Collected data entries
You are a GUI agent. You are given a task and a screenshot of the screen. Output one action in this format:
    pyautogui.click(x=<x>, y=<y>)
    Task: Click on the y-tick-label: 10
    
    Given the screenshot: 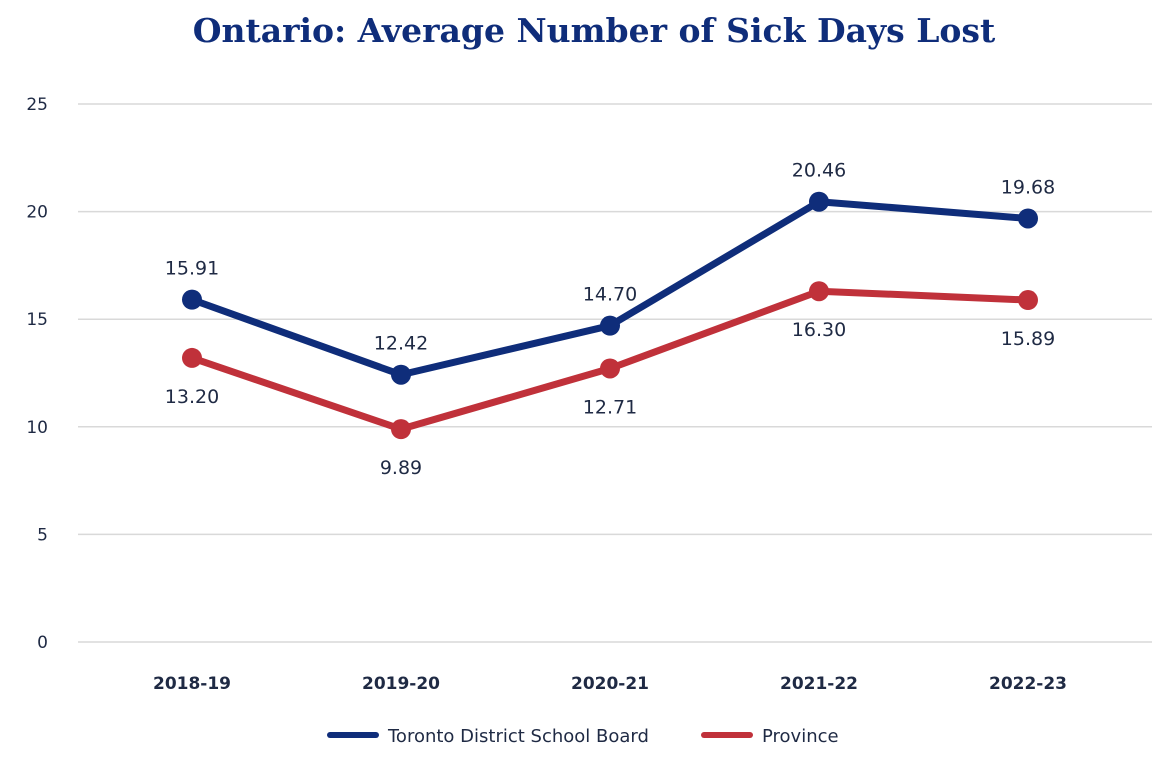 What is the action you would take?
    pyautogui.click(x=37, y=428)
    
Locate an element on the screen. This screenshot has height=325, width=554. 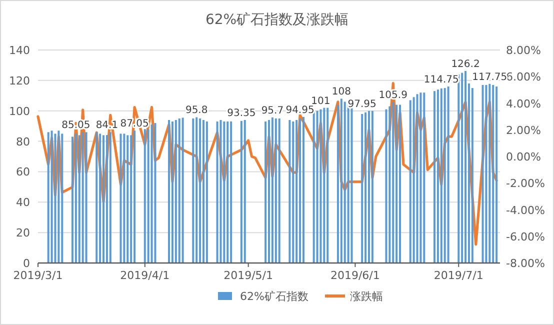
data-label: 108 is located at coordinates (342, 92).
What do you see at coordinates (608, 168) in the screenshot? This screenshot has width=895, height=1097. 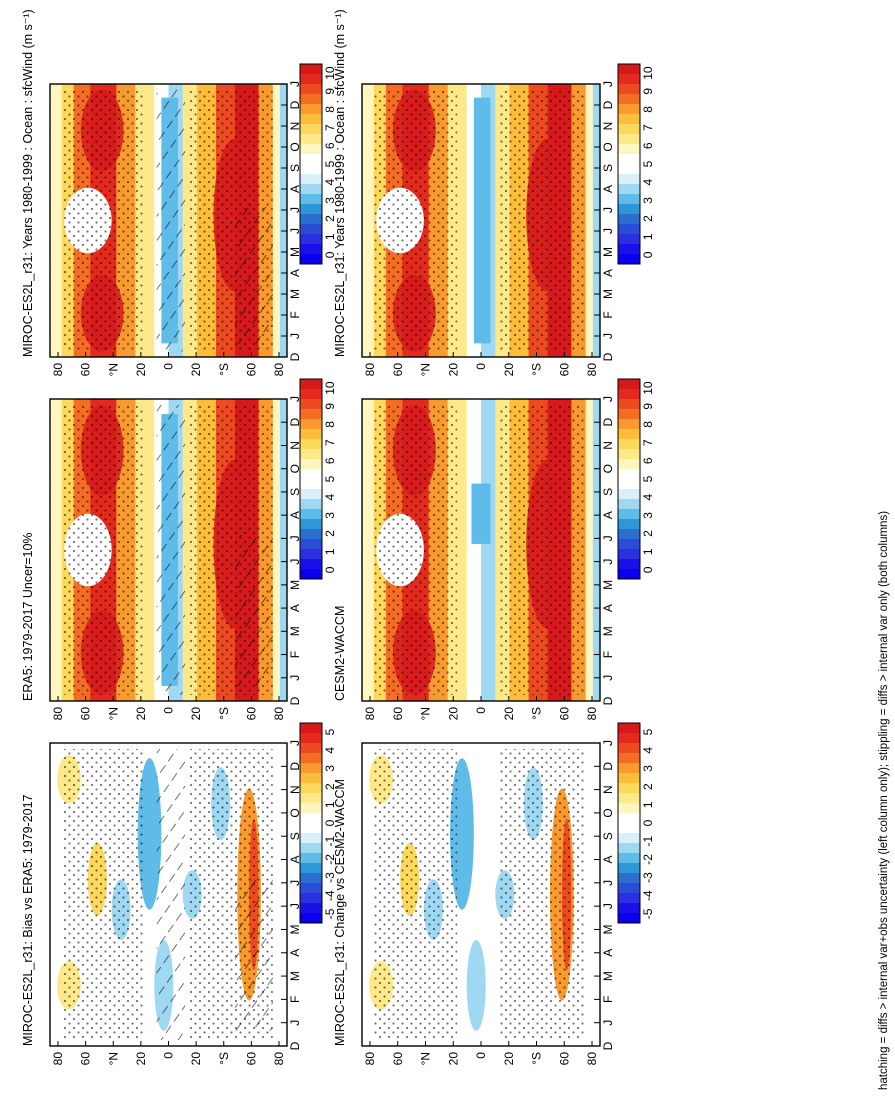 I see `month-tick-label: S` at bounding box center [608, 168].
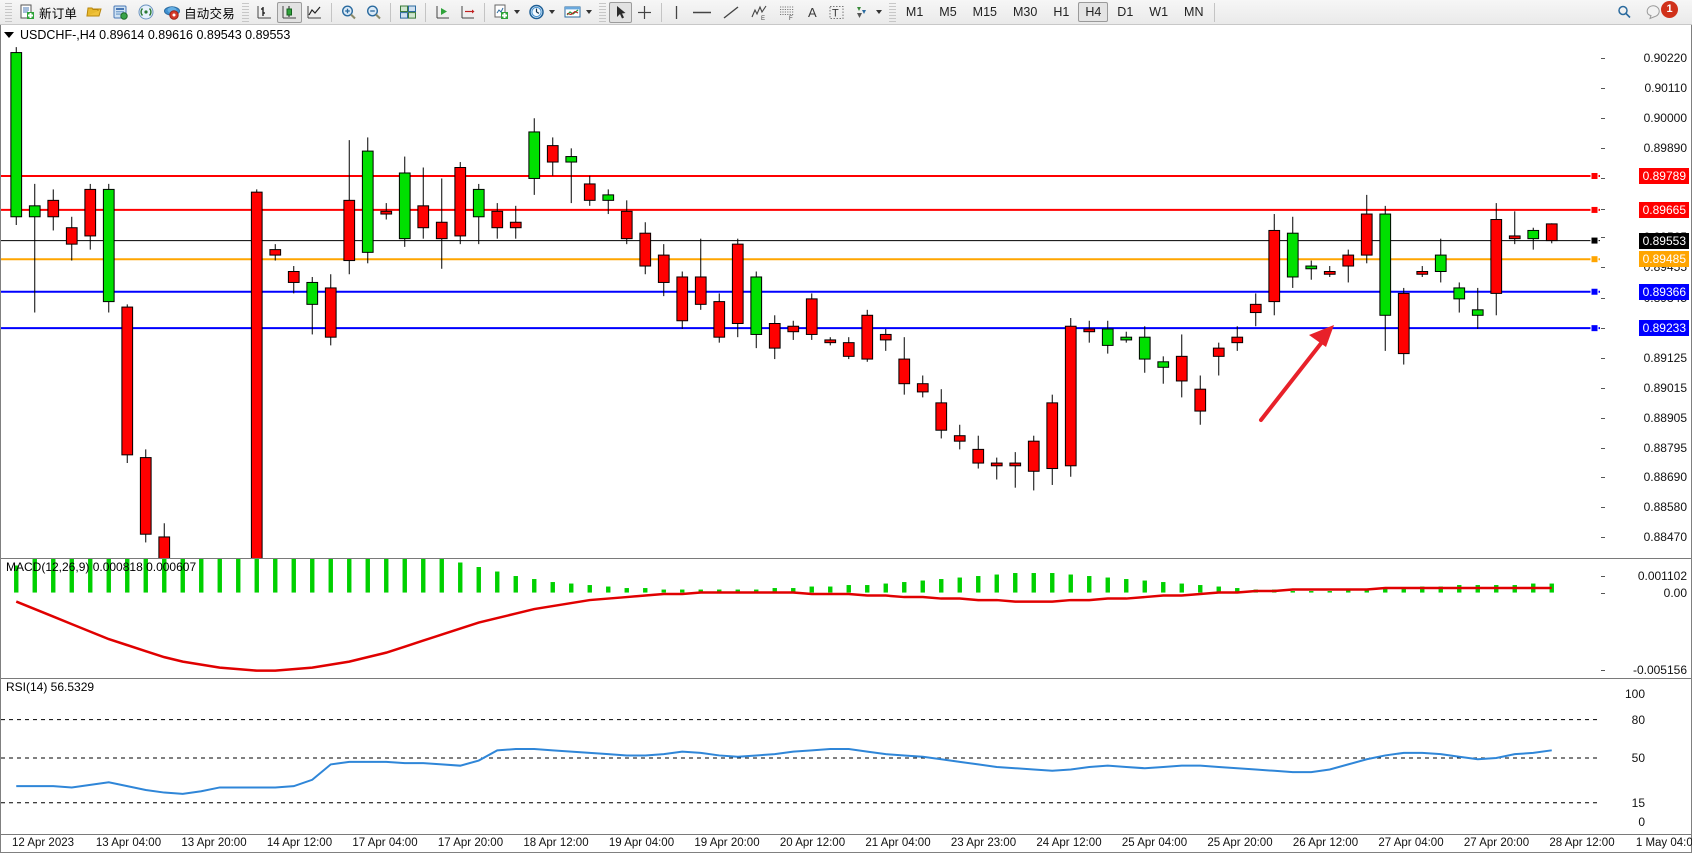 This screenshot has height=853, width=1692. Describe the element at coordinates (868, 12) in the screenshot. I see `objects-button` at that location.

Problem details:
Lay out the items between the line holding "Locate an element" and the line holding "data-label: 108 is", inclusive, as a two-column CSV with the columns "item" and "answer". Put each text in one quoted field, change line breaks to spaces, and leave the pictures out.

Solution to the problem:
item,answer
"Locate an element on the screen. This screenshot has height=325, width=554.","data-label: 108 is located at coordinates (342, 92)."